On Feb 13, 10:06 am, Alex Vinokur <ale...@users.sourceforge.net>
wrote:

On Feb 13, 10:01 am, Kira Yamato <kira...@earthlink.net> wrote:

On 2008-02-13 02:42:07 -0500, pelio <pe...@liticom.ar> said:

Kira Yamato dixit:

On 2008-02-13 00:41:03 -0500, Alex Vinokur
<ale...@users.sourceforge.net> said:

I would like to define template function to display any container.
Something like (but syntax below is illegal because of S<T>):

template<typename S, typename T>
    void display (std::ostream& o_stream, const S<T>& i_data, const
std::string& i_delim = " ")
    {
        o_stream << std::flush;
        std::copy (i_data.begin(), i_data.end(),
std::ostream_iterator<T> (o_stream, i_delim));
        o_stream << std::endl << std::flush;
    }

try

template<template<class T> S, typename T>

template<template<typename T> class S, typename T>

Right. I was too careless.

void display(std::ostream &, const S<T> &, const std::string &)
...
[...]

template<template<typename X> class V, typename S>
    void display2 (std::ostream& o_stream, const V<S>& i_data, const
std::string& i_delim = " ")
    {
        o_stream << std::flush;
        std::copy (i_data.begin(), i_data.end(),
std::ostream_iterator<S> (o_stream, i_delim.c_str()));
        o_stream << std::endl << std::flush;
    }

But

std::vector<std::string> v;

display2(std::cout, v)
produces

error C2784: 'void adj::display2(std::ostream &,const V<S> &,const
std::string &)' : could not deduce template argument for 'const V<S>
&' from 'std::vector<_Ty>'
        with
        [
            _Ty=std::string
        ]

while compiling with Microsoft Visual C++ 2005.

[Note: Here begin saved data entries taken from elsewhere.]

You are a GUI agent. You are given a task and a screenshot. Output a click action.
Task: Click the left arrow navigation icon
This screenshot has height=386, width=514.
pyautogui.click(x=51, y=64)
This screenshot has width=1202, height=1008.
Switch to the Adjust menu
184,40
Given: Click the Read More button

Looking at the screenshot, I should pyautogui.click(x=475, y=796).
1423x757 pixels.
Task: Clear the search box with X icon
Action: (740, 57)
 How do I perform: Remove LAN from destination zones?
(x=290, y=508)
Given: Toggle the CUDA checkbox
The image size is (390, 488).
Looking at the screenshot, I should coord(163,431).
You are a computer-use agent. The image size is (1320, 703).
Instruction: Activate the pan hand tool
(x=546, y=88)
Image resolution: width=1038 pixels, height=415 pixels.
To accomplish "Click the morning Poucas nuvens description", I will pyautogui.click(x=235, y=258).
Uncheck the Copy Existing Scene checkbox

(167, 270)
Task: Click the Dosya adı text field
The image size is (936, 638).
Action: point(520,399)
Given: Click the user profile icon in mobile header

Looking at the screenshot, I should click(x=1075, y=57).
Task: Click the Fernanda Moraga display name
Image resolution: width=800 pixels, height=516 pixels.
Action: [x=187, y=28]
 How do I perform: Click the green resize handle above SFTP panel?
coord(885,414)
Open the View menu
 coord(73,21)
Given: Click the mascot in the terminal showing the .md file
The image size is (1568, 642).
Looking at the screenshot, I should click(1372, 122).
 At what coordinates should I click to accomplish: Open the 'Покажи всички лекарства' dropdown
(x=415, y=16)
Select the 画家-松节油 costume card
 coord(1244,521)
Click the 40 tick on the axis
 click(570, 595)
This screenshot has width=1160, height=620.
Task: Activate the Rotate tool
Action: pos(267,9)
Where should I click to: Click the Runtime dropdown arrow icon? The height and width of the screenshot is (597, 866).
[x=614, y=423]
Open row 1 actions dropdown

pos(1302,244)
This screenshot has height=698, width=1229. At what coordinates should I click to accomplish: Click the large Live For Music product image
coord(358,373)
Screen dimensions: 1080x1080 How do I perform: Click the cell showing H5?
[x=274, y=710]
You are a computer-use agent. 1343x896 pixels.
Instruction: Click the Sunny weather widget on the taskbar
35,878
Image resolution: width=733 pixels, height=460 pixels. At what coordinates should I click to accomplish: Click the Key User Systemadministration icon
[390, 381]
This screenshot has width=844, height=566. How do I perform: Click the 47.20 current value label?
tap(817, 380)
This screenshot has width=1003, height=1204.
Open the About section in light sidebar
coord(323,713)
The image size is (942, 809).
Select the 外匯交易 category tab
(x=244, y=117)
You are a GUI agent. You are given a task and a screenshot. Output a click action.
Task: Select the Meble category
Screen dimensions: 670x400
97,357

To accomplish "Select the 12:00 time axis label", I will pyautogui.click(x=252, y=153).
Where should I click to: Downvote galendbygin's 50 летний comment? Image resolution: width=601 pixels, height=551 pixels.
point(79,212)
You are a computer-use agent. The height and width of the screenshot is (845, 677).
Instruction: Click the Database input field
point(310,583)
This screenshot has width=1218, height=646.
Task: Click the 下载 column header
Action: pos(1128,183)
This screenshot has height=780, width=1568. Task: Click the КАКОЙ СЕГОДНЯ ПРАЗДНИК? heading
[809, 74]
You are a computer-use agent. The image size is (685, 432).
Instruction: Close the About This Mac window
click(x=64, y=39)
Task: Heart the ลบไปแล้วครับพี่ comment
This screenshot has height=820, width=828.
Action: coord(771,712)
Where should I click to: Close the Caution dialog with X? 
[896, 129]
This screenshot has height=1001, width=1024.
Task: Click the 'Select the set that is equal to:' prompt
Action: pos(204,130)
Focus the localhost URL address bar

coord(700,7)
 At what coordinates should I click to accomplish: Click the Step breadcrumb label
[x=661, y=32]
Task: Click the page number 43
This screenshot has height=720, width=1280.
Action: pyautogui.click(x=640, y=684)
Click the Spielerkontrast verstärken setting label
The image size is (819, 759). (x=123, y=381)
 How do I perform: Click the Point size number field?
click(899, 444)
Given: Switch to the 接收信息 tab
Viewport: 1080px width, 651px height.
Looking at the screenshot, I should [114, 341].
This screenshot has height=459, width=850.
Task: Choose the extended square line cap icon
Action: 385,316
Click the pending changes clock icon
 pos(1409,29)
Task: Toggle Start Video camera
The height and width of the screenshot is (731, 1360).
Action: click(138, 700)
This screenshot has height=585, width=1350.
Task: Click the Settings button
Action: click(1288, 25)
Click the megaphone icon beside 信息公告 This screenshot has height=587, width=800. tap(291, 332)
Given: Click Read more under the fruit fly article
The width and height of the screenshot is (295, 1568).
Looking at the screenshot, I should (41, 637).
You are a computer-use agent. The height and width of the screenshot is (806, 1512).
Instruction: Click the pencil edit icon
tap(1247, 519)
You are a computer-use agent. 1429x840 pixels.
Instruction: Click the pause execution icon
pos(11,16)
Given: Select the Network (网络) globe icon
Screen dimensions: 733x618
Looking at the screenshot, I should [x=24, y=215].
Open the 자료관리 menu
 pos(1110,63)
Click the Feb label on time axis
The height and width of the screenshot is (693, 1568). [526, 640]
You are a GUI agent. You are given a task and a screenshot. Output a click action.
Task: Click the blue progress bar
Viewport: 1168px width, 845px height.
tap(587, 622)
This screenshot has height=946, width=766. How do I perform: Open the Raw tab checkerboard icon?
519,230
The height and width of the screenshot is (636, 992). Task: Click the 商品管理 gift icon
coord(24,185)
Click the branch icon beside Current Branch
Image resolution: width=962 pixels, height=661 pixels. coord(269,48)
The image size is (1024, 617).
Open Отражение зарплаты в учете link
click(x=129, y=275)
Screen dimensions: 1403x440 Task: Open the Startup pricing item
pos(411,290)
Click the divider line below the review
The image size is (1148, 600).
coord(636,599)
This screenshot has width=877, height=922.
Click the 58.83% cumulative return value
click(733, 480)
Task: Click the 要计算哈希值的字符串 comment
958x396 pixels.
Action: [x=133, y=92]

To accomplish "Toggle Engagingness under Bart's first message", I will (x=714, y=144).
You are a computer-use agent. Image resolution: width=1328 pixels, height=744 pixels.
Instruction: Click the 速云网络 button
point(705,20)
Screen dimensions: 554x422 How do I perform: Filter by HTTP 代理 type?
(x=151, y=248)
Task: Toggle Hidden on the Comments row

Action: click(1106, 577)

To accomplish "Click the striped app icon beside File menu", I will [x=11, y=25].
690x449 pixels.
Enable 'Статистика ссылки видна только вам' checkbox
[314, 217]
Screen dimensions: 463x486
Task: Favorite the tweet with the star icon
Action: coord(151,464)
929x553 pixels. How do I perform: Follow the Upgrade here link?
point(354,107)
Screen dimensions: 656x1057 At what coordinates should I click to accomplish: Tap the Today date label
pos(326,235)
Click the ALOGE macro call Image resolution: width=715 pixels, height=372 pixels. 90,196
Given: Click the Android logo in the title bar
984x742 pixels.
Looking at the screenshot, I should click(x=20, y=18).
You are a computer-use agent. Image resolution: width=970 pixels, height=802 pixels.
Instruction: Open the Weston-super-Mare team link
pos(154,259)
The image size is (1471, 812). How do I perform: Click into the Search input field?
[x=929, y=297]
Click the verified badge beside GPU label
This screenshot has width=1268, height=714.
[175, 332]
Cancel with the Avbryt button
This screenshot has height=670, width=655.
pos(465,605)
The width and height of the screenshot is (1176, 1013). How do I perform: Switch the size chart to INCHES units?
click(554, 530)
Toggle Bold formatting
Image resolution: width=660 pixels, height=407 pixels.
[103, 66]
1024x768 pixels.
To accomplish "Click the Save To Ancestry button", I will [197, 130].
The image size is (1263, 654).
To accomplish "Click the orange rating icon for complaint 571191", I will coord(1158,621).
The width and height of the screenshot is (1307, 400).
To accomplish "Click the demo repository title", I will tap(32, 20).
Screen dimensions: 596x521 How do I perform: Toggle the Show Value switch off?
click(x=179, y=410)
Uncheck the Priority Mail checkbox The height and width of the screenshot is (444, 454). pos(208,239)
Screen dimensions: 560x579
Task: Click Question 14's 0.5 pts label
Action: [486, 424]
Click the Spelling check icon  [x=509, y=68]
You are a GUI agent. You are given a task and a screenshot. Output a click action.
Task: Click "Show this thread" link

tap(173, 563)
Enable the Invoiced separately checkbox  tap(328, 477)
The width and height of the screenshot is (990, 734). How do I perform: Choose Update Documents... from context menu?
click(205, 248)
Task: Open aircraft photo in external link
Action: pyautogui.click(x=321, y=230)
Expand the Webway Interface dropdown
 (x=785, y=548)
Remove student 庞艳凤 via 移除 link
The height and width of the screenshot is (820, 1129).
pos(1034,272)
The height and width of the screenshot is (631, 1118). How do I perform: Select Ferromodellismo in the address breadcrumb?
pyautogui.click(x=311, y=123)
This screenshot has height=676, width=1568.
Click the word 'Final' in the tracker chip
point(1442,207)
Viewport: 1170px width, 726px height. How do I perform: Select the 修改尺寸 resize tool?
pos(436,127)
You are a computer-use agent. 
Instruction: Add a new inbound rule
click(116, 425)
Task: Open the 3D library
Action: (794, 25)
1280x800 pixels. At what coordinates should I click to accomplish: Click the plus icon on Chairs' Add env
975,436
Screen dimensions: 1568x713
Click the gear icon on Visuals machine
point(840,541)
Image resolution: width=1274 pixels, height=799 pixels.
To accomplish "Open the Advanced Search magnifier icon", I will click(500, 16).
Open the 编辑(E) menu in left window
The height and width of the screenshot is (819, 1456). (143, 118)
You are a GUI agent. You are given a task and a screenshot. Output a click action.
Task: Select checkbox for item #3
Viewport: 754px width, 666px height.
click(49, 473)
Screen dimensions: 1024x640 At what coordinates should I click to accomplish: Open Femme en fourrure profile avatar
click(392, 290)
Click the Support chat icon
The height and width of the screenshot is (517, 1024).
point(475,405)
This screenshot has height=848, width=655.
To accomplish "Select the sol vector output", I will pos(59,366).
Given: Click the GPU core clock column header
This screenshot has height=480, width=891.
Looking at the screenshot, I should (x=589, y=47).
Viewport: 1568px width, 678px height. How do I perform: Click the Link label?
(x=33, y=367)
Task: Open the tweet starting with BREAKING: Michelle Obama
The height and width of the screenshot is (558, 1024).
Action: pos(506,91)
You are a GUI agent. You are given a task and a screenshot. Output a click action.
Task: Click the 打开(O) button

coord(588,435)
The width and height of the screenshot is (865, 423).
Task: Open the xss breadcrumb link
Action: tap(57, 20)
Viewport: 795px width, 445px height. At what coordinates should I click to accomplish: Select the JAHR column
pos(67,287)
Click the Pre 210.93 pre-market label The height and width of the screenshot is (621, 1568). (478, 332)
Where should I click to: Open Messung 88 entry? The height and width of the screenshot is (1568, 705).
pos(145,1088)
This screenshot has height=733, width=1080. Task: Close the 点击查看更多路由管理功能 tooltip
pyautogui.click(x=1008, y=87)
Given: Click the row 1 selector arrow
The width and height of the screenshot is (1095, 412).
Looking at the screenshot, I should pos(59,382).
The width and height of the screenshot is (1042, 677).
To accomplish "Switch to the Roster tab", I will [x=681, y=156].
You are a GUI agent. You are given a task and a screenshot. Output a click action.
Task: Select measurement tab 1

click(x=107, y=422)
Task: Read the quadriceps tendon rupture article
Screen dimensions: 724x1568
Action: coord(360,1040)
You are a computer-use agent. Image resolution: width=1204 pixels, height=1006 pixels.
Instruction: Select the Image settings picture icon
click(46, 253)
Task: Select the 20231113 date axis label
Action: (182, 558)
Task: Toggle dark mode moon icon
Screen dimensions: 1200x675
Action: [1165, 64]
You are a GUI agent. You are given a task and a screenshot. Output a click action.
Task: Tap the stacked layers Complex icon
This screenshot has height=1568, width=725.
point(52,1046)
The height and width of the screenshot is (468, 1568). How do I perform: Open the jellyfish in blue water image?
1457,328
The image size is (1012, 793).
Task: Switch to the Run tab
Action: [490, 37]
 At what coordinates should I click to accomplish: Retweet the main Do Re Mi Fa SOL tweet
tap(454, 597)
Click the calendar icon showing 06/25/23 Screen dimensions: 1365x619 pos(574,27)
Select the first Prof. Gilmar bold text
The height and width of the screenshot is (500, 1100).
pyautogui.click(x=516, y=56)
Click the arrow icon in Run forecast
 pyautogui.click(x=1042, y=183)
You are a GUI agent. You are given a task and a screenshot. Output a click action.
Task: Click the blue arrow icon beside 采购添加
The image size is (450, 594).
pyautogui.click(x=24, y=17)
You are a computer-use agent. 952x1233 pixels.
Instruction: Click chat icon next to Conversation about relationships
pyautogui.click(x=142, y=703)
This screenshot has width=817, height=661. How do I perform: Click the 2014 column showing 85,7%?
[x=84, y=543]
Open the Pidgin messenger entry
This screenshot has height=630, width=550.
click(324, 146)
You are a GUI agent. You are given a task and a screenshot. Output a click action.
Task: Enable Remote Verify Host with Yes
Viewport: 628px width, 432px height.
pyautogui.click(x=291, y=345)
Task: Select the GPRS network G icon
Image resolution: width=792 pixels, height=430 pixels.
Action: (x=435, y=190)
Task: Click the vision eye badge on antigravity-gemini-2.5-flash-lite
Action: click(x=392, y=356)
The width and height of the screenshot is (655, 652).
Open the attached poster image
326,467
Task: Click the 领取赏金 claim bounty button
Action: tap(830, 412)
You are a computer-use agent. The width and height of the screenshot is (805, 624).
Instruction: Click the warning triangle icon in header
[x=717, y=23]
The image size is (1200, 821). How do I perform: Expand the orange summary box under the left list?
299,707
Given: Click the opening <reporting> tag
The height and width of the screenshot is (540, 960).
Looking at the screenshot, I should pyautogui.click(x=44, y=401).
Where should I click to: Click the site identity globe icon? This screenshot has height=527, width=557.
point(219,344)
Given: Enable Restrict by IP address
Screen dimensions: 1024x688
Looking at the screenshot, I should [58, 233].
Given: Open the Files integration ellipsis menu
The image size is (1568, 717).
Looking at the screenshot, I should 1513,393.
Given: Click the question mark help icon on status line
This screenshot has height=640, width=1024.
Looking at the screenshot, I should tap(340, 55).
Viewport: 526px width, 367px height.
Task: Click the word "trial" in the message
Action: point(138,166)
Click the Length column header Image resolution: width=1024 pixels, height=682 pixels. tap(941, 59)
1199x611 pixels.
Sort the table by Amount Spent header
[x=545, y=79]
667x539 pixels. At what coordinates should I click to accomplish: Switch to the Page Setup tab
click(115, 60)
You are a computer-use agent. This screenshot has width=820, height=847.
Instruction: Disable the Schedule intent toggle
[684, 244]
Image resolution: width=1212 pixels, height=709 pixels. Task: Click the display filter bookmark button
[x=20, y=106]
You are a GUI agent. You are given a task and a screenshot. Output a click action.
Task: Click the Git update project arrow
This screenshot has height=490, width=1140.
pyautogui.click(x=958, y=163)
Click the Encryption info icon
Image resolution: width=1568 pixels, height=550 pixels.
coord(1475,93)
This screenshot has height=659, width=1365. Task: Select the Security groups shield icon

There are two problems with the proposed solution: the first is
that I'm pretty sure that something like C<V> is a
non-deduceable context---the compiler won't even try to figure
out what the actual type is. The second, of course, is that
std::vector et all won't match the template template parameter,
because they have more than one parameters (the allocator, and
in the case of std::basic_string, the traits as well); the fact
that all but the first parameter has a default doesn't change
the "type" of the template.

The STL was designed expressedly so that this sort of thing
isn't necessary. That's why containers are required to have a
typedef value_type, for example. Just use it.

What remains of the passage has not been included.